__Goal of the exercise__
Reproduce the rows word for word, from the start through the line containing "coordinates (1088, 16).", with that line included.

__Stored data__
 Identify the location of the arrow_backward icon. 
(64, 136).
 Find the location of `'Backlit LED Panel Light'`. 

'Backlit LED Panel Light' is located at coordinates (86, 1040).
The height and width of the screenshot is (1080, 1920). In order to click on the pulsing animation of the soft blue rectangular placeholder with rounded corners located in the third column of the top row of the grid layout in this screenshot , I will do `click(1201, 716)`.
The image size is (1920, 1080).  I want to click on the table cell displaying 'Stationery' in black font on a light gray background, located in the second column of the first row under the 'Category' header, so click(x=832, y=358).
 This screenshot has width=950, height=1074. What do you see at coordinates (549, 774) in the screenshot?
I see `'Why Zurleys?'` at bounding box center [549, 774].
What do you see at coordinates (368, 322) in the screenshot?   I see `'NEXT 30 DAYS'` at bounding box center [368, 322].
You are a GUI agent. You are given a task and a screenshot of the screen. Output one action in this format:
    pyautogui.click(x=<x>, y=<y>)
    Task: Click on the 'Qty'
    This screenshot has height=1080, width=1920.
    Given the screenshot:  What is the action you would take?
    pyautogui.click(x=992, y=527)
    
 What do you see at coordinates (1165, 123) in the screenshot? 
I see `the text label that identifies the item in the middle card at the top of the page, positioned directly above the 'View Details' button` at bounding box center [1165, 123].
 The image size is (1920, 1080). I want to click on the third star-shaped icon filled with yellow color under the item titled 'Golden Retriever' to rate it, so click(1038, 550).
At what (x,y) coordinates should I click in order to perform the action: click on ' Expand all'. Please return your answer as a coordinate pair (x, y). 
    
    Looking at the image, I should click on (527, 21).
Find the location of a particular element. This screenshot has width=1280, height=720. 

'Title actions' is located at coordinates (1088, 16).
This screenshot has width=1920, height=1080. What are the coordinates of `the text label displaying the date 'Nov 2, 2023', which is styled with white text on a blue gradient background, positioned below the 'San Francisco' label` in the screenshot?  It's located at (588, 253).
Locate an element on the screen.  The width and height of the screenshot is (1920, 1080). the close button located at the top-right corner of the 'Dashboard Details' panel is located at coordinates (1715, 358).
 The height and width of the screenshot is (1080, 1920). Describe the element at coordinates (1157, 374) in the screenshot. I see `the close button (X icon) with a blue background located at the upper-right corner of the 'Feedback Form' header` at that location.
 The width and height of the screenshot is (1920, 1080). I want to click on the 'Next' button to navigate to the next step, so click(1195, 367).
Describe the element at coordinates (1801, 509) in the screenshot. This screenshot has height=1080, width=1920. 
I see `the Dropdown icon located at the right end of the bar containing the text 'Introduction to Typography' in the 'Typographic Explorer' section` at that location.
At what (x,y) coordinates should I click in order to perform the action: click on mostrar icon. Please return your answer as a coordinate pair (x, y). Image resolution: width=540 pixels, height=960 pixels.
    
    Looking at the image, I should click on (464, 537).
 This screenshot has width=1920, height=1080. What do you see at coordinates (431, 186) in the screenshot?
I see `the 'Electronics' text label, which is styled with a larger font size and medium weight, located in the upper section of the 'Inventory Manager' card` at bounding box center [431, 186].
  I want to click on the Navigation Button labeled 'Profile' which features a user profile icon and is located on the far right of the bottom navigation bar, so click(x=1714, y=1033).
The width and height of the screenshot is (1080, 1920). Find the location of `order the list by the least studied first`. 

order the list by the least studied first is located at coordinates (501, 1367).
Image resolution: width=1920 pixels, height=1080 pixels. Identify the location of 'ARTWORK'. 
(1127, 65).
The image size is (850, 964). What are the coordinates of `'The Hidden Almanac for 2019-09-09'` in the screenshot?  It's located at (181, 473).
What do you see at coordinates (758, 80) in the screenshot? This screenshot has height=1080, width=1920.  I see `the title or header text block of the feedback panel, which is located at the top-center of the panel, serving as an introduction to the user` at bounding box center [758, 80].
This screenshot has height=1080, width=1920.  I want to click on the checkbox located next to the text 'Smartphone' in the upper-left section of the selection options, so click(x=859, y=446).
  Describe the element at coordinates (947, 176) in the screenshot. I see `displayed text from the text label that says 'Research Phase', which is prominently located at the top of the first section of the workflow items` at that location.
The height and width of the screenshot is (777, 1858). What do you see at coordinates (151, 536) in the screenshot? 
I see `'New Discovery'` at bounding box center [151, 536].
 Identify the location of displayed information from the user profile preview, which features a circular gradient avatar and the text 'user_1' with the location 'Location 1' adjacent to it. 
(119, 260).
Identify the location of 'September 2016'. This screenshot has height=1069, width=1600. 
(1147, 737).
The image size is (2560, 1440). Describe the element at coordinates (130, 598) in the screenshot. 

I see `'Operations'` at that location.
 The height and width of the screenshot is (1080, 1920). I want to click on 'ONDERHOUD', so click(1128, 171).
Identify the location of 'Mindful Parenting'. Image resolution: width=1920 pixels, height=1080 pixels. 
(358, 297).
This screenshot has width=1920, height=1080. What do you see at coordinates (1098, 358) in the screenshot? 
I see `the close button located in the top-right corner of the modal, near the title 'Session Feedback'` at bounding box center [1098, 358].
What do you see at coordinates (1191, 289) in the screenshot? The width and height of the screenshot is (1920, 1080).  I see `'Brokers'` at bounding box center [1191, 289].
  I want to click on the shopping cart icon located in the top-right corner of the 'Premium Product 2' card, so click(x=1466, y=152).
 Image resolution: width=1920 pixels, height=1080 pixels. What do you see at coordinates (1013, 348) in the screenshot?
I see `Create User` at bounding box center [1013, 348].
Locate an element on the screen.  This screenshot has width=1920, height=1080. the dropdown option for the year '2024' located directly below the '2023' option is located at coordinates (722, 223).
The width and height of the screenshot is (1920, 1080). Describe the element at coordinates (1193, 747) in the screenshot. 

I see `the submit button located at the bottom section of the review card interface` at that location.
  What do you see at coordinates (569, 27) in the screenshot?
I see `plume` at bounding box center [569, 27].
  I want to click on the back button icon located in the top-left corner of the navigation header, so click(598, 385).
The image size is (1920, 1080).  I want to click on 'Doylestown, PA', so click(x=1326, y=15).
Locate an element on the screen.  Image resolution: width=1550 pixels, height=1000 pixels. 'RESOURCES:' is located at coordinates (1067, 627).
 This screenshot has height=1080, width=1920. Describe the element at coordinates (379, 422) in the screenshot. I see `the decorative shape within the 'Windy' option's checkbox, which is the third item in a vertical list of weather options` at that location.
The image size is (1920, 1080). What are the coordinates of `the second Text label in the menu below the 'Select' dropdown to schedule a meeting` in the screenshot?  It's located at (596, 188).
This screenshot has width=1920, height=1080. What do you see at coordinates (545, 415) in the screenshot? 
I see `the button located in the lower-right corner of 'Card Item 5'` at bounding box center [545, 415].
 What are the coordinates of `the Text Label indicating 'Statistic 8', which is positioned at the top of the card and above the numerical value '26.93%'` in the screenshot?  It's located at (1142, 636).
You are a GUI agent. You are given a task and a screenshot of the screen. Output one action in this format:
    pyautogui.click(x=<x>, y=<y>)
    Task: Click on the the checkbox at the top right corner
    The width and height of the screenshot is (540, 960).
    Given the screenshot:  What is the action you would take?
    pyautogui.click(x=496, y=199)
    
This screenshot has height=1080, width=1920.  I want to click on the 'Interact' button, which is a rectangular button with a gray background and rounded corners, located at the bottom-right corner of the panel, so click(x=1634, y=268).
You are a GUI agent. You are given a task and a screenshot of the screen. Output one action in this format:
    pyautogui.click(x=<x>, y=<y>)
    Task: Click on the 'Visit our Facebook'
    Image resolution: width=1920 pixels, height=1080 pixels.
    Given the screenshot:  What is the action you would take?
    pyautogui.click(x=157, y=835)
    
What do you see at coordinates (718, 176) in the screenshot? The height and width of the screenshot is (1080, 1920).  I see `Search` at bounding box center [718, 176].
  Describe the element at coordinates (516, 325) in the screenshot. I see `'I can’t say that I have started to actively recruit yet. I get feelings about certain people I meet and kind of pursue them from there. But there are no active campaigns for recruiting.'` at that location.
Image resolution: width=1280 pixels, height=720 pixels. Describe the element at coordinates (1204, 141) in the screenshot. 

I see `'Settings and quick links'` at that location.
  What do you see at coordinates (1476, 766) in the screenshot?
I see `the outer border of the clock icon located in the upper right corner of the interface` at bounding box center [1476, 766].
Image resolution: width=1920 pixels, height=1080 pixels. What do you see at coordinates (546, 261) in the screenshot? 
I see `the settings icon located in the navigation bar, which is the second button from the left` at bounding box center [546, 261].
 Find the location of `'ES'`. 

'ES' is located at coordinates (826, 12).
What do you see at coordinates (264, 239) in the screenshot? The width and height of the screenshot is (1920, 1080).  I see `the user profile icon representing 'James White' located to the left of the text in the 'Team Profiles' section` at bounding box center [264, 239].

__Response__
 Identify the location of the arrow_backward icon. 
(64, 136).
 Find the location of `'Backlit LED Panel Light'`. 

'Backlit LED Panel Light' is located at coordinates (86, 1040).
The height and width of the screenshot is (1080, 1920). In order to click on the pulsing animation of the soft blue rectangular placeholder with rounded corners located in the third column of the top row of the grid layout in this screenshot , I will do `click(1201, 716)`.
The image size is (1920, 1080).  I want to click on the table cell displaying 'Stationery' in black font on a light gray background, located in the second column of the first row under the 'Category' header, so click(x=832, y=358).
 This screenshot has width=950, height=1074. What do you see at coordinates (549, 774) in the screenshot?
I see `'Why Zurleys?'` at bounding box center [549, 774].
What do you see at coordinates (368, 322) in the screenshot?   I see `'NEXT 30 DAYS'` at bounding box center [368, 322].
You are a GUI agent. You are given a task and a screenshot of the screen. Output one action in this format:
    pyautogui.click(x=<x>, y=<y>)
    Task: Click on the 'Qty'
    This screenshot has height=1080, width=1920.
    Given the screenshot:  What is the action you would take?
    pyautogui.click(x=992, y=527)
    
 What do you see at coordinates (1165, 123) in the screenshot? 
I see `the text label that identifies the item in the middle card at the top of the page, positioned directly above the 'View Details' button` at bounding box center [1165, 123].
 The image size is (1920, 1080). I want to click on the third star-shaped icon filled with yellow color under the item titled 'Golden Retriever' to rate it, so click(1038, 550).
At what (x,y) coordinates should I click in order to perform the action: click on ' Expand all'. Please return your answer as a coordinate pair (x, y). 
    
    Looking at the image, I should click on (527, 21).
Find the location of a particular element. This screenshot has width=1280, height=720. 

'Title actions' is located at coordinates (1088, 16).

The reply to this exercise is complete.